Luckily, she had one more shot at Sons of Speed glory thanks to the 1920 Indian Powerplus she’d been running in the 61-inch class.
“Alright, I guess I have to put all my effort into this little Indian, which actually was the original bike built for me to ride. It runs really good, I mean it runs solid, it’s just not that fast compared to the others,” she said.
Despite disparities in outright power, Perewitz won her heat race handily on the 1920 Indian, punching a ticket to the finals. Racing’s fickle hand of fate wasn’t quite done with her yet though.
“So I went to start the race. They pushed to start me, I got it around turn 1 and I heard a big pop and something hit my leg. I looked down and it’s the cap that goes over the valves to adjust them. It had blown off!
“I’m like, what the heck, because I had won my heat race with that Indian and knew I was going to be a contender. Then when that happened with the valve cap blowing off, it was like the cap hit me in the chest! I was so bummed. I was literally almost in tears, I was so mad. We just couldn’t catch a break that day.”
Perewitz safely steered the powerless bike to the side of the track. “As I sat there on the side, the pace bike caught up to me and they all went by. And out of nowhere, my boyfriend Guy Lafleur came running with the cap in his hand. As he’s yelling for me to move my leg, he’s tossing the cap from hand to hand because it was so hot.

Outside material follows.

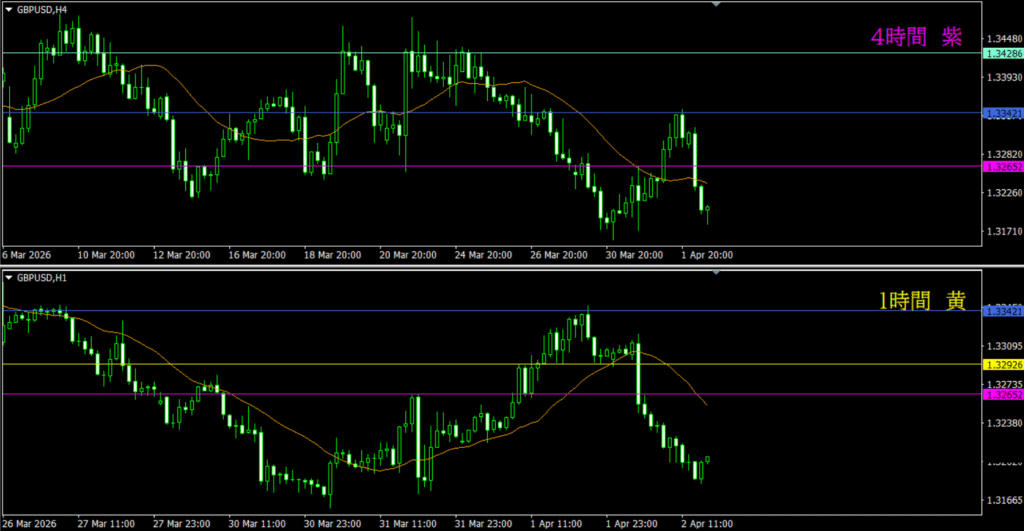Click the chart shift triangle on H4 chart

(x=716, y=5)
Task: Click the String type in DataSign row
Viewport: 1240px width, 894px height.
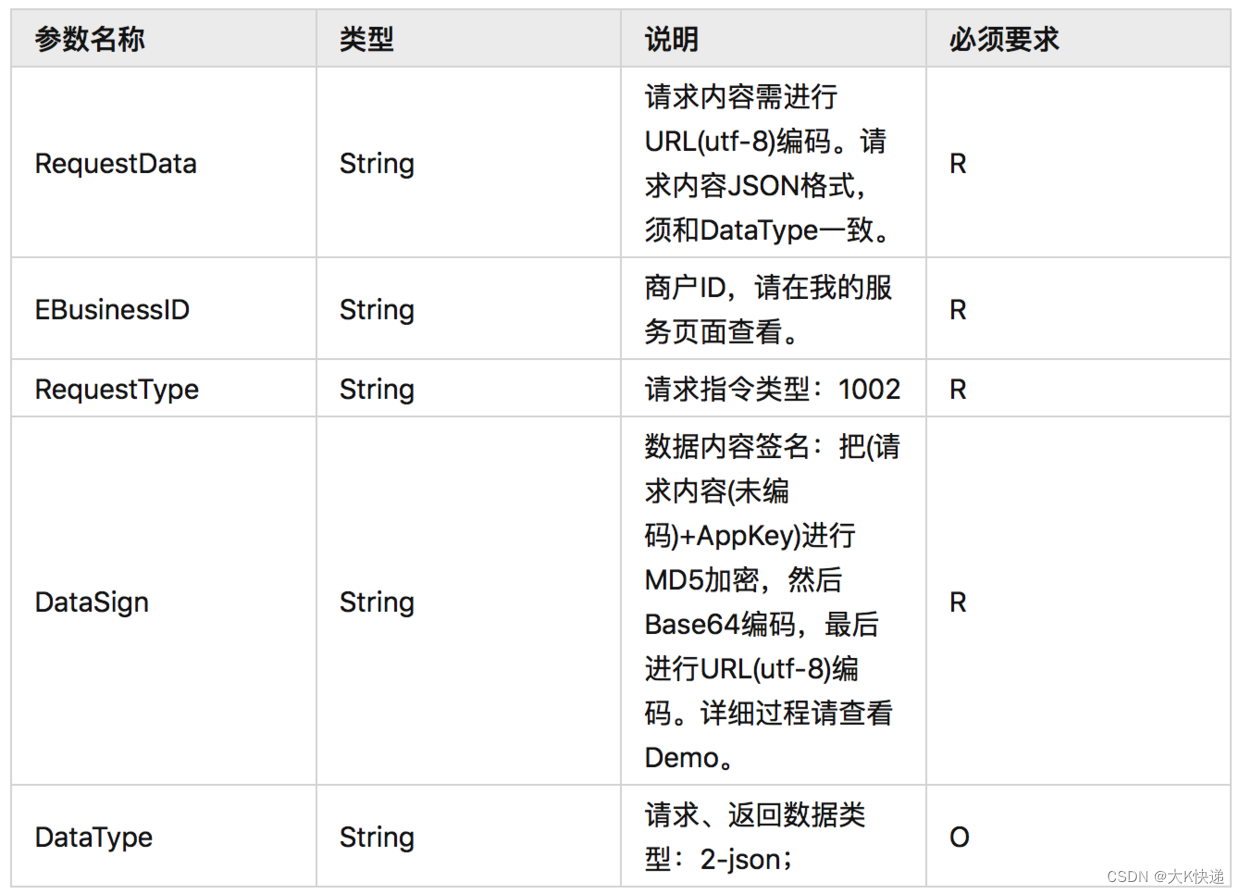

“Meanwhile, one of the other guys on our team (Jeremy Ohr, a.k.a. JJ) came running with these big pliers so he could tighten it. And this all happened within a matter of minutes. They got it on and shouted, ‘We’re going to push you!’ It started right up. I caught up to the pack as they were waving the green flag. If it was like 30 seconds later, I wouldn’t have been able to,” she said.
Catch up she did. Perewitz systematically picked off four other riders, but the leader, two-time Sons of Speed winner Ken Curtis, was setting a torrid pace. “I was getting right up to him on the corners but on the straightaways he was pulling away from me. He obviously had more than me.”
Heading into the last lap, Jody said “I knew I was going to have one chance to pass him. I had to give it my all and go into that corner and almost slingshot myself out. And I did! It was so close. There was a picture somebody took from the stands of the finish line and I was like a tire’s width ahead of him, inches at the most. He led the whole race. He’s definitely a good racer, that’s for sure. We both came around and neither one of us knew who won.”
It was a bona fide photo finish and the closest race in Sons of Speed history.
“Such mixed emotions. Mad at first and disappointed, then happy and ecstatic 10 minutes later,” she added.
When the roller coaster of emotions ended, the thrill of victory remained as she sealed the first win for Indian at Sons of Speed and etched her name into another record book.